The Afghan Interior Ministry had also alleged that Pakistani forces had started “construction of bunkers and check posts inside the Afghan territory” in the Maroof district of Kandahar.

The Pakistan Army had rejected these claims by Afghan officials and in turn accused Afghan forces of firing at a Pakistani post.

A security official had stated that the Afghan National Army troops resorted to unprovoked firing on Pakistani post in Loe Bund area near Qilla Saifullah in Balochistan province.

The Afghan interior ministry insists that no country can build any checkpoint and bunker four kilometers of the border under the tripartite agreement between Pakistan, Afghanistan and Nato.

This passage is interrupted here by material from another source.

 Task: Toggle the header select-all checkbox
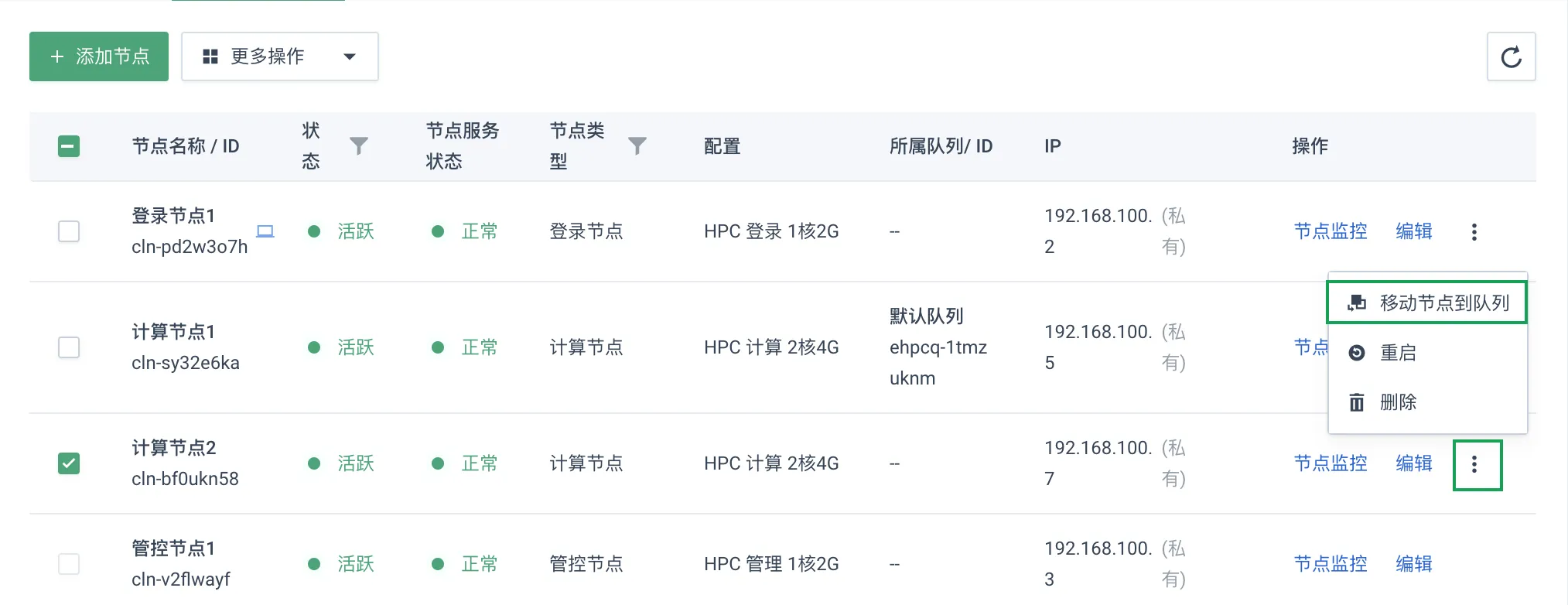point(69,146)
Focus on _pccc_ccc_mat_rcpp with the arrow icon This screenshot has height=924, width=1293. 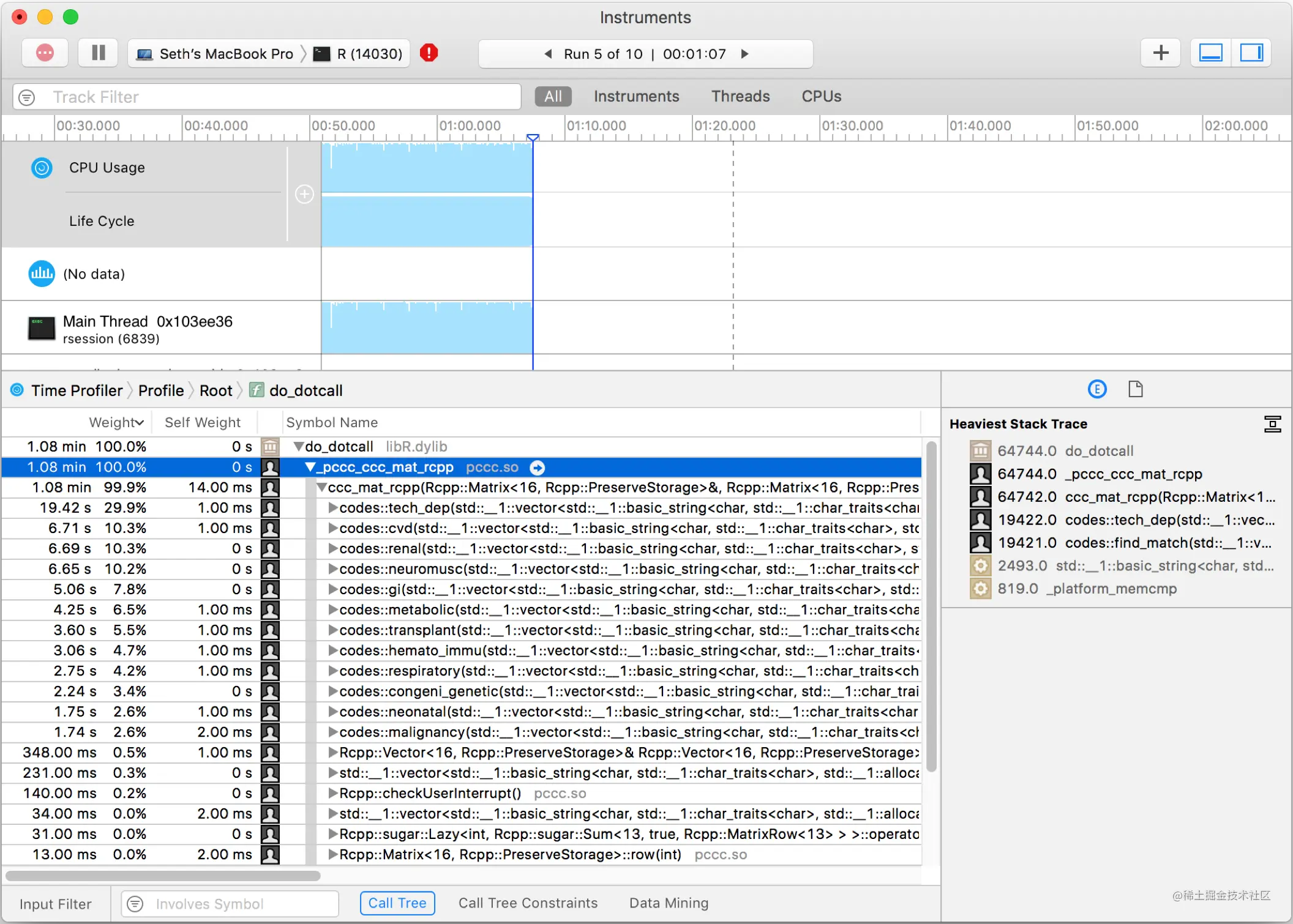(x=537, y=468)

They claim Pakistani forces have violated the agreement and dug bunkers and built posts two kilometers near the Zero Point along the border.

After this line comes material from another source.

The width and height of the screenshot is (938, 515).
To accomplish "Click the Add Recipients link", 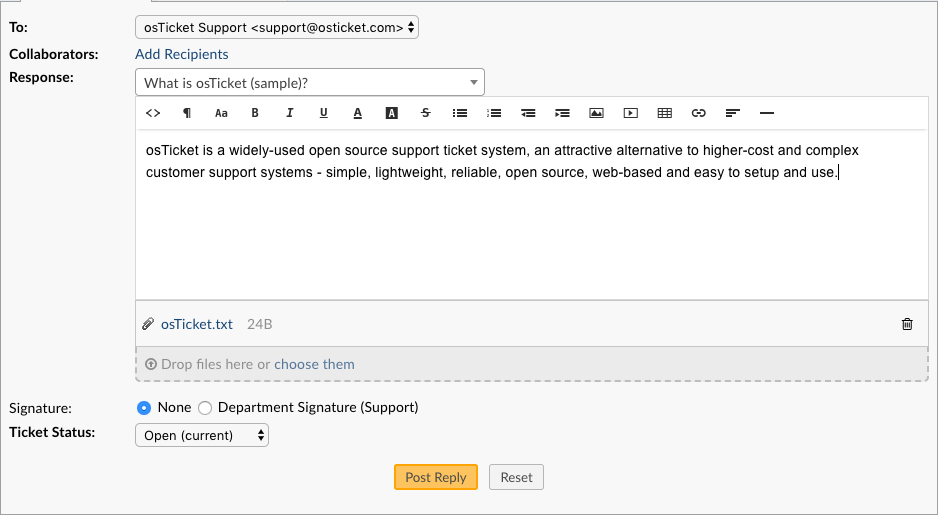I will [x=181, y=54].
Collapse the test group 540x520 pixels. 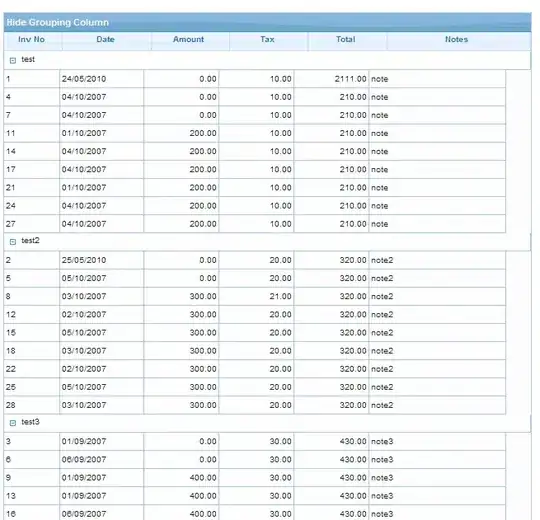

Pakistan and Afghanistan have nearly 2500 kilometers of a joint border and both routinely accuse each other of cross-border attacks.

Pakistan says that senior leaders of the Tehreek-e-Taliban Pakistan (TTP) have regrouped fighters in the Afghanistan border region and frequently launch attacks on Pakistani border posts.

Officials also say that the TTP chief, Maulvi Fazalullah, leads his men in Afghanistan’s Nuristan province.

In February Pakistan said that the TTP executed 23 Frontier Corps soldiers inside Afghanistan. The FC men had been kidnapped from a check post in Mohmand agency in 2010 and were believed to have been taken to other side of the border. Pakistan had lodged a formal protest over the incident.